======== Segmento de texto ========
Resta-me uma dúvida e, não tendo arranjado melhor alternativa, penso que vou fechar com ela: nascido há 61 anos, como é que o Cocas ainda está vivo?
Mais uma coisa, afinal: a Miss Piggy, essa sim, é um pouco balzaquiana.
======== Excertos de dados ========
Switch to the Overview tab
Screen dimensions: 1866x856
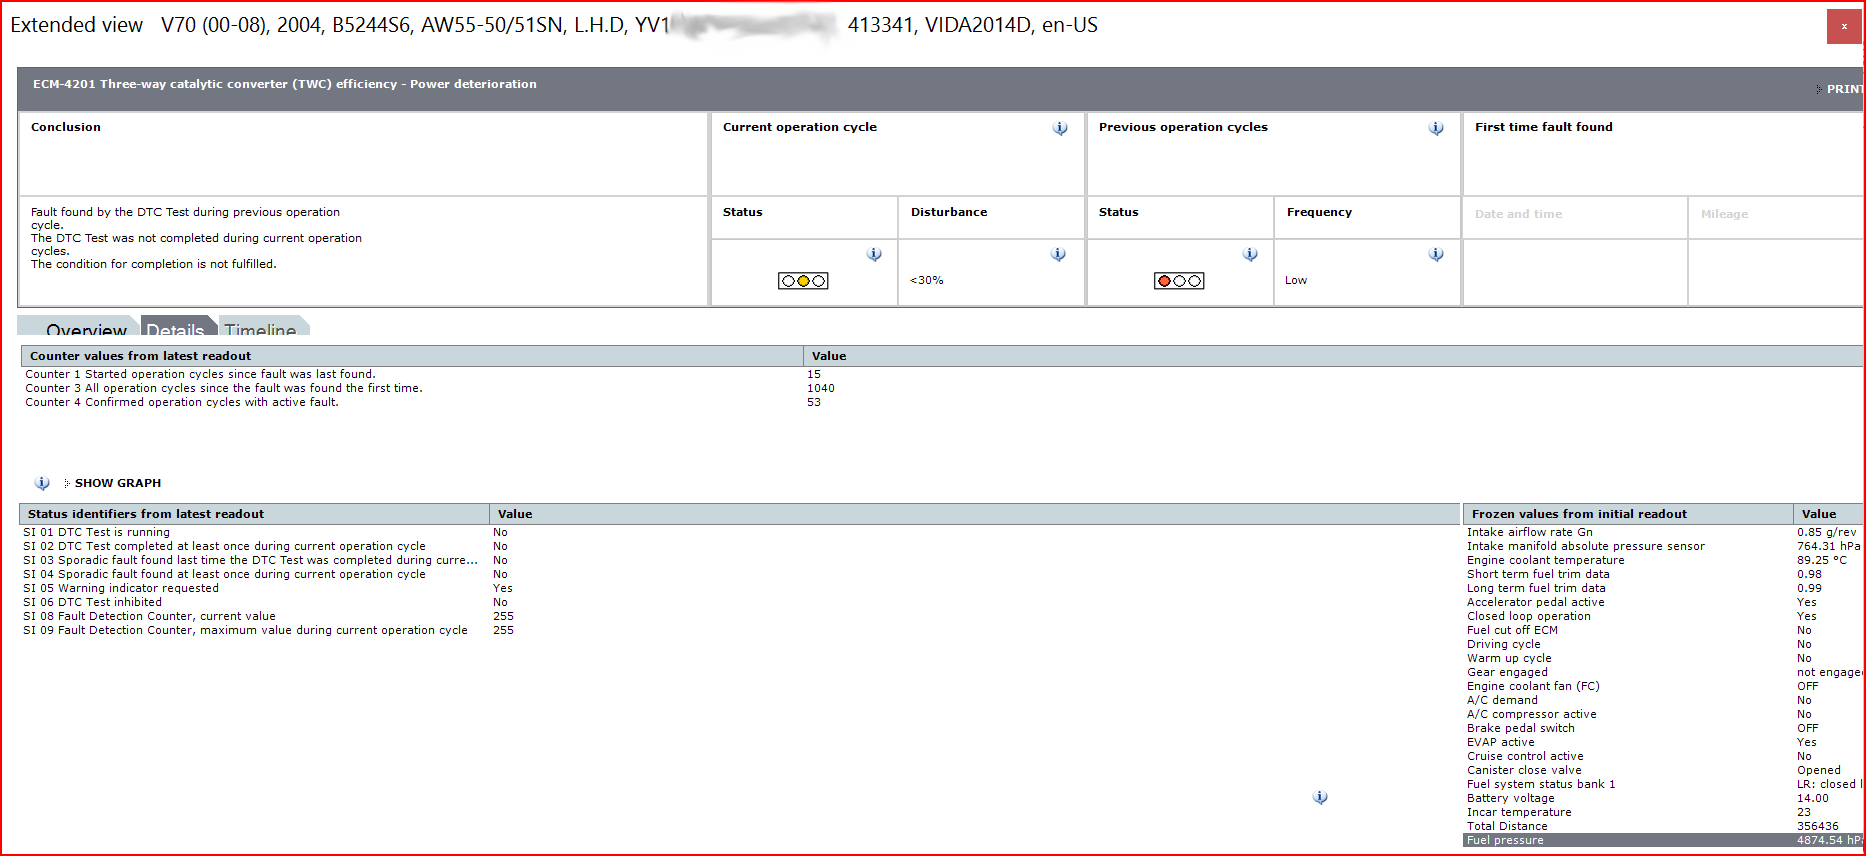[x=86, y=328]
========
======== Excertos de dados ========
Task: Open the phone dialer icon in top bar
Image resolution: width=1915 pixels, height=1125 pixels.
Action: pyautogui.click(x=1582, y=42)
========
-- Aplique o que leu --
1) Segundo o segmento de texto, há quantos anos nasceu o Cocas?
2) Repita exatamente o trecho do segmento de texto que vai de "Resta-me uma dúvida" até "um pouco balzaquiana.".

-- Lista de respostas --
1) Há 61 anos.

2)
Resta-me uma dúvida e, não tendo arranjado melhor alternativa, penso que vou fechar com ela: nascido há 61 anos, como é que o Cocas ainda está vivo?
Mais uma coisa, afinal: a Miss Piggy, essa sim, é um pouco balzaquiana.